Of course, best case would be if you can go outside and get some fresh air, but it’s not always feasible.

Step 2: Be the boss of your brain

Now that you had your moment (of calming down, venting, releasing…), you can come back to the situation with the intention of finding solutions, bouncing back, doing things differently, what works for you.

I love the idea of intentions; they make us the actors and participants in our lives, rather than being reactive to what’s happening around.

And there, take the time you need to reflect back and remind yourself why you do what you are doing.

The paycheck, the career, the promotion, whatever it is, remind yourself of your priorities and of what’s important for you, at this precise moment.

Rekindle your relationship with your motivation by keeping your eyes on the prize.

And if you can, write your why somewhere so you can go back to it often during the day.

Step 3: Be back to being the boss, the manager and the organizer…aka: the leader


Back to the big picture!

What needs to happen for this to get from a to z completion?

Write down or review your to-do list.  And adapt.

Supervise and allow others to do their jobs;

A big part of the stress we carry is that we sometimes find ourselves pushing for things instead of allowing things to be put in place.

Let me explain! we are not meant to be passive and wait for things to happen.

But when we are in charge and in a situation of leading and managing, we need to do the tasks that are within our scope, communicate clearly what we are expecting from others, – with a deadline – and then let go of obsessing about who’s doing what right now, i.e. no micro-managing!

In other words: your job is to bring the task to completion; you have the competencies and skills to delegate and make it happen.

Now it’s the time to prove (to yourself and others) that you are in control.

Rince, and repeat the above until the day is over! 

Time for the warrior to rest

And so the day is gone and you cannot wait to run outta here, pronto! 

But before you take the French leave, I am going to suggest you do the following to allow your nervous system to cool down: as you are leaving the office, spend a minute visualizing in your head closing a folder or getting out of the revolving door and leaving the stress behind.

Go home and do something for yourself, something that relaxes you.

No offloading on the family or friends, please!

If you feel the need to explain why you need some space, communicate, without going into too many details, that you had a rough day and you’re going to ask them to respect your need for cooling down – anything that is not urgent will need to wait.

No housework unless you like that (I know it calms me), order some nice foods, unless you like cooking.

This is a great time to exercise the proverbial self-care.

If you still have work on your mind, write down what you need to do.

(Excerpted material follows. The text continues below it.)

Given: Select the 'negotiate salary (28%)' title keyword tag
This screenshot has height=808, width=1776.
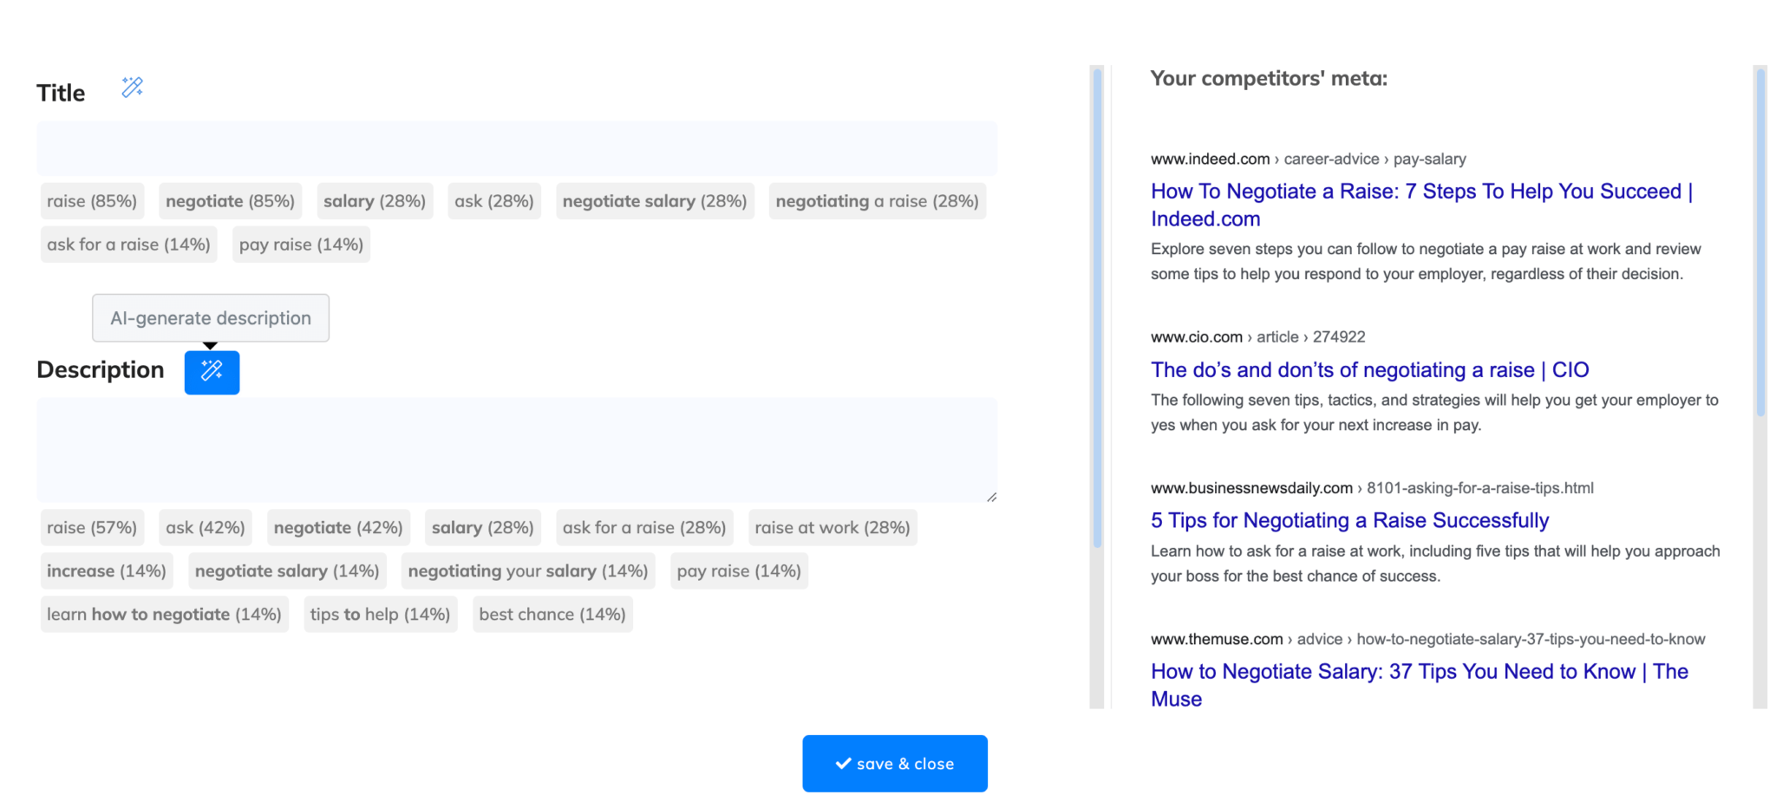Looking at the screenshot, I should tap(654, 201).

Do it, and negotiate with your brain that what is not within your control will need to wait the next day, so you’ll not indulge it with obsessing about it.

Have a bath, a healthy meal.

Beware of certain substances that you think relax you; they may actually take up too much energy from the body when it is trying to recover from the stress of the day.

Go to bed at a reasonable time.

And! before falling asleep, find in your head or write down 3 things that you are grateful for today.  This gives your brain some love too!

Note to self: you can apply these techniques for many stressful situations; personal, in everyday life and whenever you feel overwhelmed.

When everything is out of control, we feel completely hopeless and helpless and this can make us even more depleted and stressed.  Find a system that allows you to take control back, first of yourself, second of your mindset, then your behavior and ultimately the situation will change.